Task to carry out:
Write out the farewell post word for word, everything from "It is such a" down to "is what stays.".

Saying A Final Goodbye

April 1, 2026

I wrote about him the day after he died  – rambling, incoherent probably; there is something unnatural about trying to find words about turning a person you were actively working with into something past tense overnight. But it felt important to do it then and not to let the moment pass without marking who he was.

Today is his funeral and there is a heaviness to this I can’t even begin to put into words. His birthday was the day after mine. He died on the same anniversary of my Labrador’s birthday. It’s a strange thread to notice, but it’s there. One of those small, almost impossible alignments that quietly sits in the background of something much bigger. It doesn’t mean anything in a grand sense, but it is hard to ignore.

What is harder to take in is that he is gone. Because he was such a thinker and doer; even in the hospice, he was still himself. Still engaged talking about the project and setting up a video call with someone we both agreed could help us. Still someone you expected to hear from again. There was nothing about him that felt finished and then, suddenly, he was gone…

I keep thinking about the ordinary things. The messages. The rhythm of work. The way conversations would just pick back up.

“I’m around for a catch up if you’re free.”

It is such a simple line. The kind you barely register at the time. The kind you assume there will always be more of; but I know there won’t be and that leaves a huge gap.

Not that I don’t have other work to get on with, but his project was different; nostalgia meets modern day nagivation and sustainable trading. Working with him wasn’t transactional. He wasn’t just another founder, another project; he was someone who showed up properly. Conversations had weight and purpose. You knew you were speaking to someone who cared about what he was building and how he was doing it. That is what stays.

Records:
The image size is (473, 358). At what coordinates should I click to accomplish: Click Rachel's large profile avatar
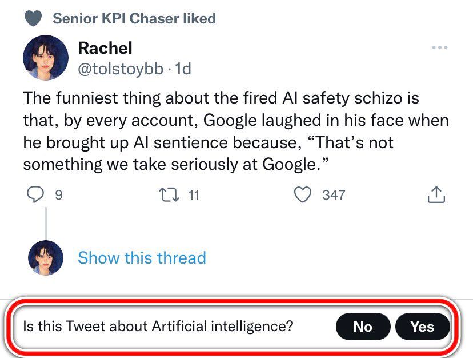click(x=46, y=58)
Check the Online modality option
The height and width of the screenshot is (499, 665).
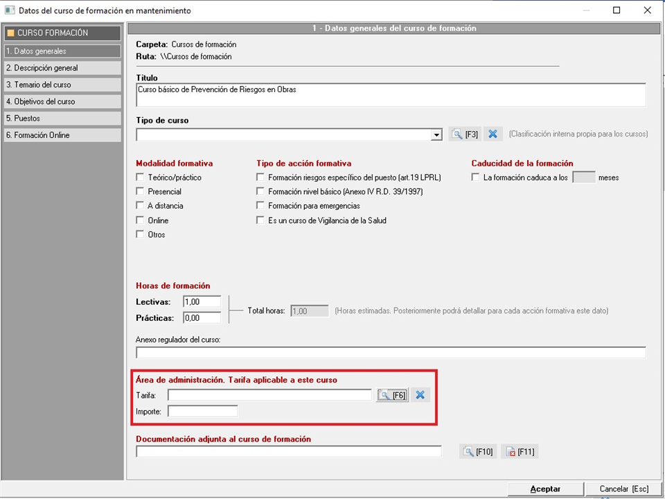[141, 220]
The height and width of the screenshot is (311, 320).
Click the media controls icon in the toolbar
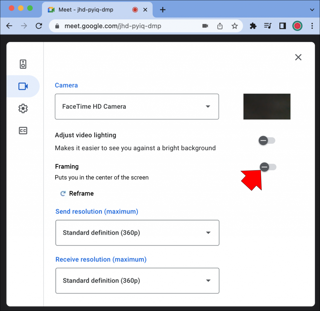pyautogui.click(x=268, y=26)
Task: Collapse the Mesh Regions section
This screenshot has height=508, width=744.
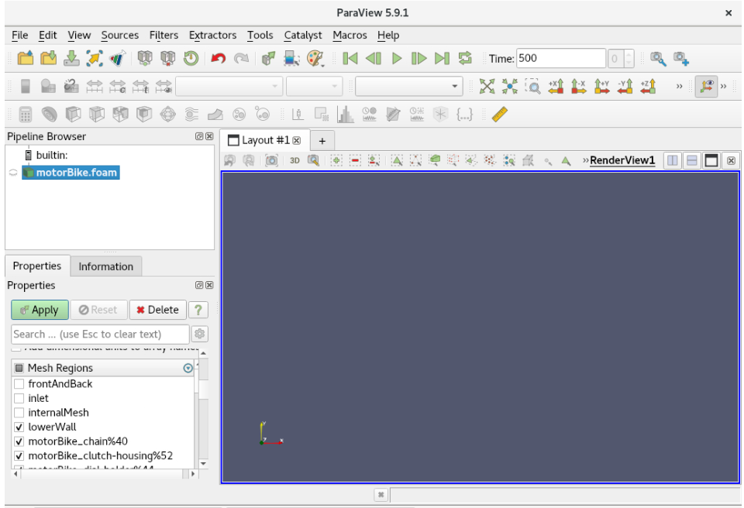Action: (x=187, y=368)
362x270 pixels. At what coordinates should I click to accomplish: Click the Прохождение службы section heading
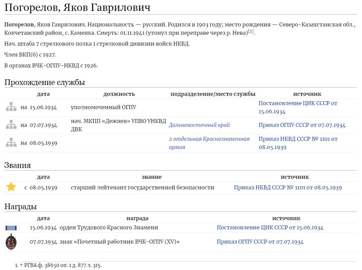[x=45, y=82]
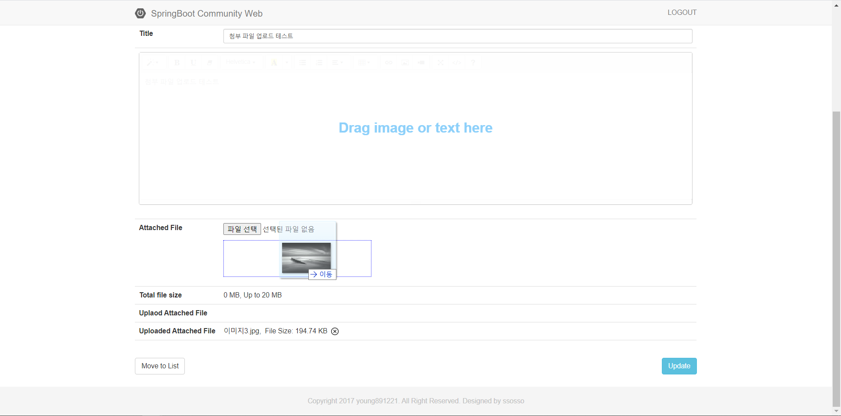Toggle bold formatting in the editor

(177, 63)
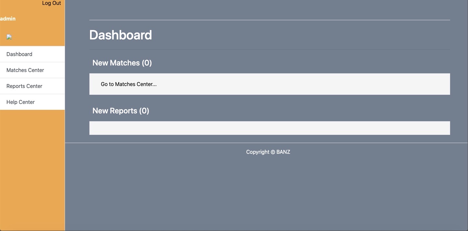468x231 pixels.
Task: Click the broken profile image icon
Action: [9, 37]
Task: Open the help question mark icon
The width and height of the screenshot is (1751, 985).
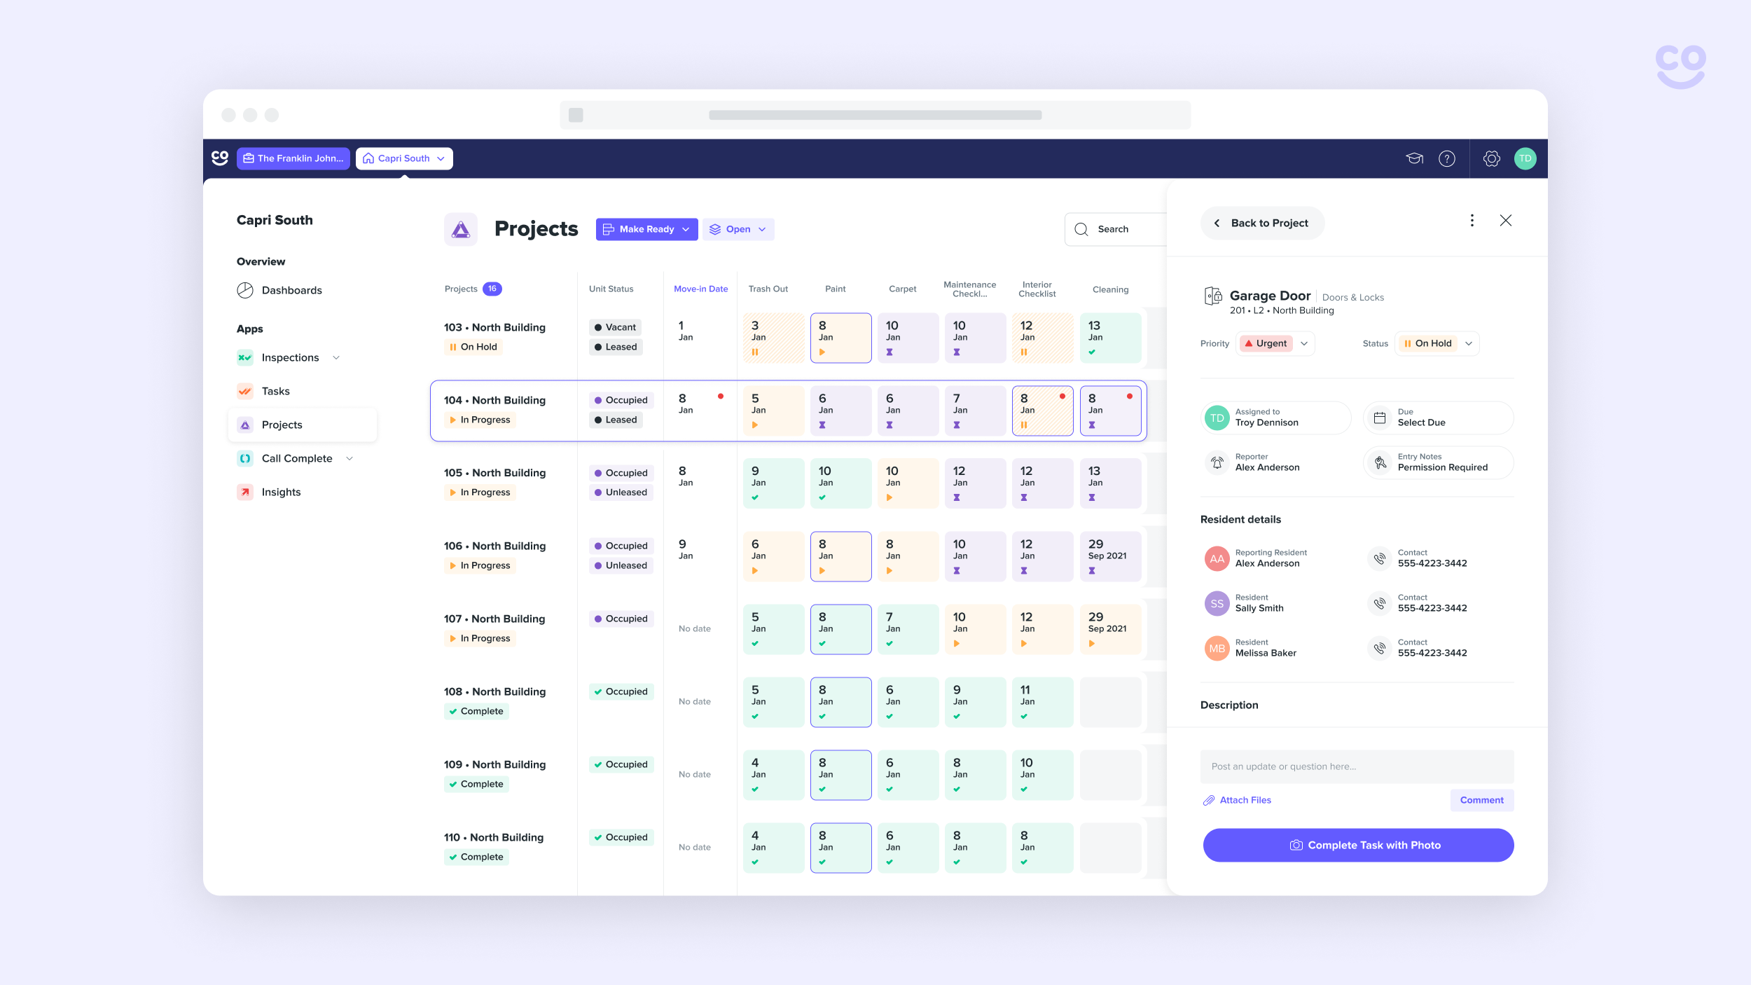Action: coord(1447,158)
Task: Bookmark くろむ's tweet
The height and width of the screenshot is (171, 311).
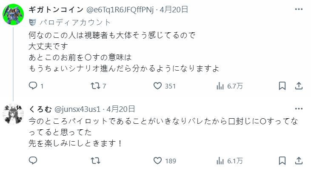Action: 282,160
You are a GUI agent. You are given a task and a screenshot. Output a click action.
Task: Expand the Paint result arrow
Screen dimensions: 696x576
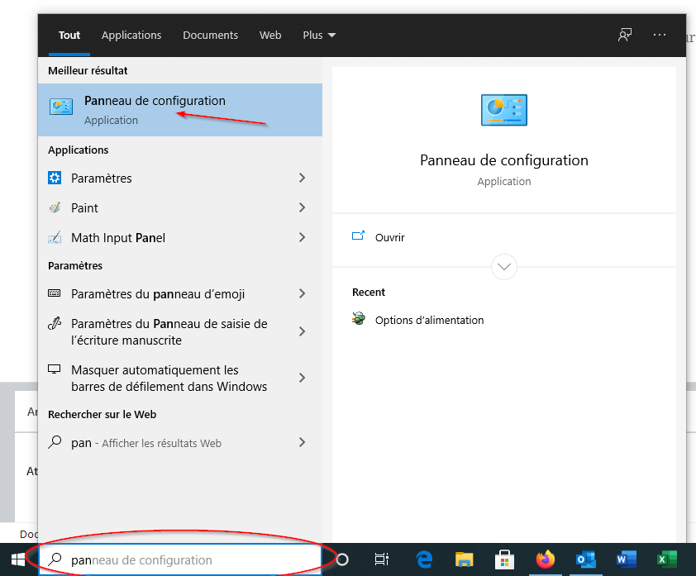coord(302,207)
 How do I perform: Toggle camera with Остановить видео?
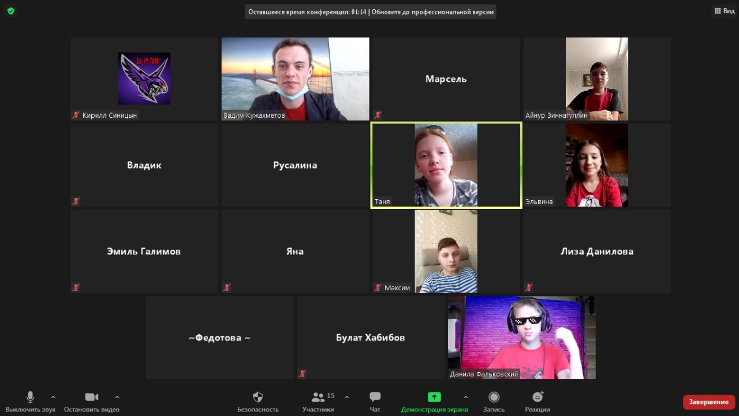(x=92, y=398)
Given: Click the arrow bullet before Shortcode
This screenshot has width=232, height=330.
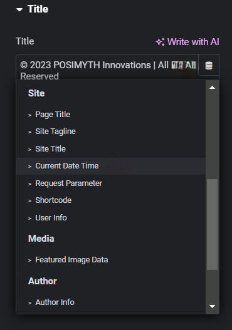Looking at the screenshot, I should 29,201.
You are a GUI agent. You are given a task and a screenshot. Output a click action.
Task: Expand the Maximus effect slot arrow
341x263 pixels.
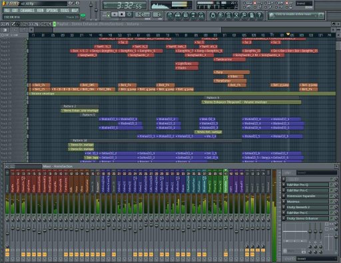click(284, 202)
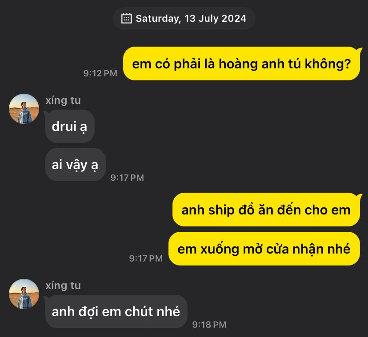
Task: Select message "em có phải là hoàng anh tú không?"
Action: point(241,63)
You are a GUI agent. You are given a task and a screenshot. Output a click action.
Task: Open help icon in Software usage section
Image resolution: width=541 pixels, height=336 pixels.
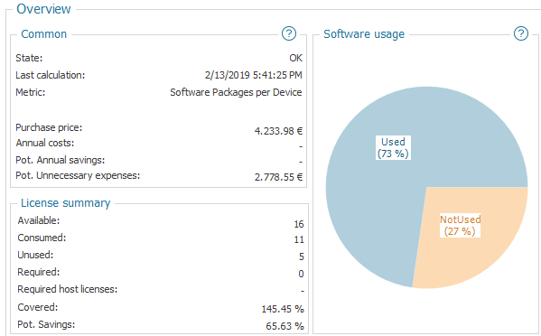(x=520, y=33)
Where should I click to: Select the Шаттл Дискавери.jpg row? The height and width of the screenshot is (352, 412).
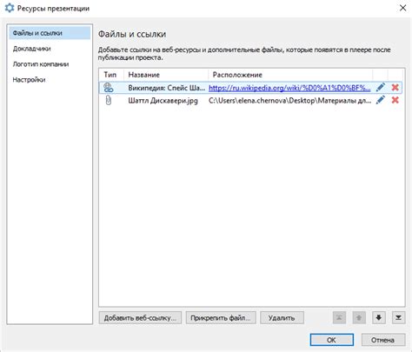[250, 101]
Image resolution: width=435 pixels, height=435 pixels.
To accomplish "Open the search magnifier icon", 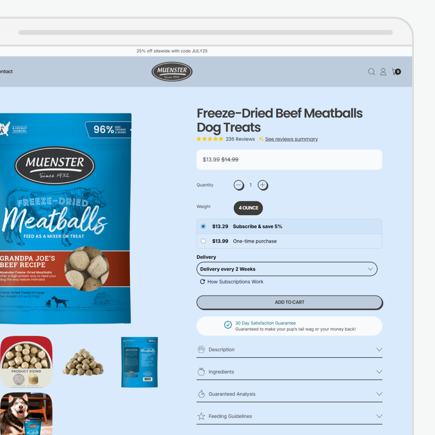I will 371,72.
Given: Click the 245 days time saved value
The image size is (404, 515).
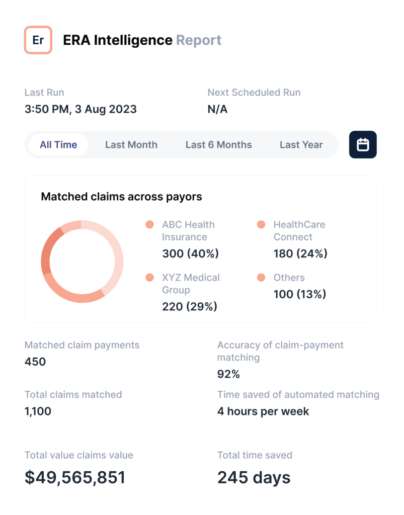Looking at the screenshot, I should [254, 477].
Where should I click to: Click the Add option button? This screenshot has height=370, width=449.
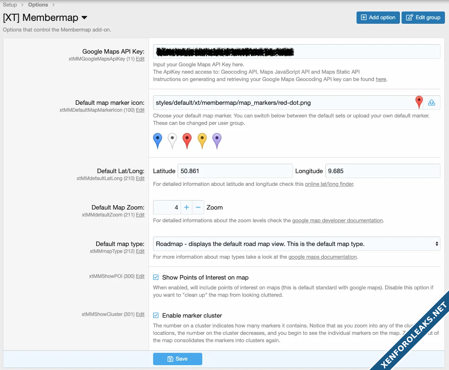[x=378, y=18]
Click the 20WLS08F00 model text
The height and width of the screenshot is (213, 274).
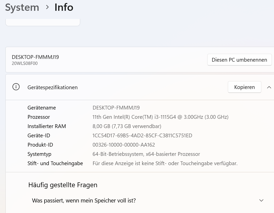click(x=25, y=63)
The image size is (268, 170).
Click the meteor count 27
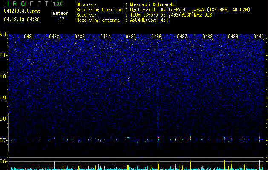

Reply to the task:
It is such a simple line. The kind you barely register at the time. The kind you assume there will always be more of; but I know there won’t be and that leaves a huge gap.

Not that I don’t have other work to get on with, but his project was different; nostalgia meets modern day nagivation and sustainable trading. Working with him wasn’t transactional. He wasn’t just another founder, another project; he was someone who showed up properly. Conversations had weight and purpose. You knew you were speaking to someone who cared about what he was building and how he was doing it. That is what stays.